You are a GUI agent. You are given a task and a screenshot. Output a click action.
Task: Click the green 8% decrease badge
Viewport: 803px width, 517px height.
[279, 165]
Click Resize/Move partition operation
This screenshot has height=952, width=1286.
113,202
____
### Set task
Swap "badge" for "label" in the records above and give them again with nothing else changed.

### Written response
You are a GUI agent. You are given a task and a screenshot. Output a click action.
Task: Click the green 8% decrease label
Viewport: 803px width, 517px height.
[279, 165]
Click Resize/Move partition operation
This screenshot has height=952, width=1286.
113,202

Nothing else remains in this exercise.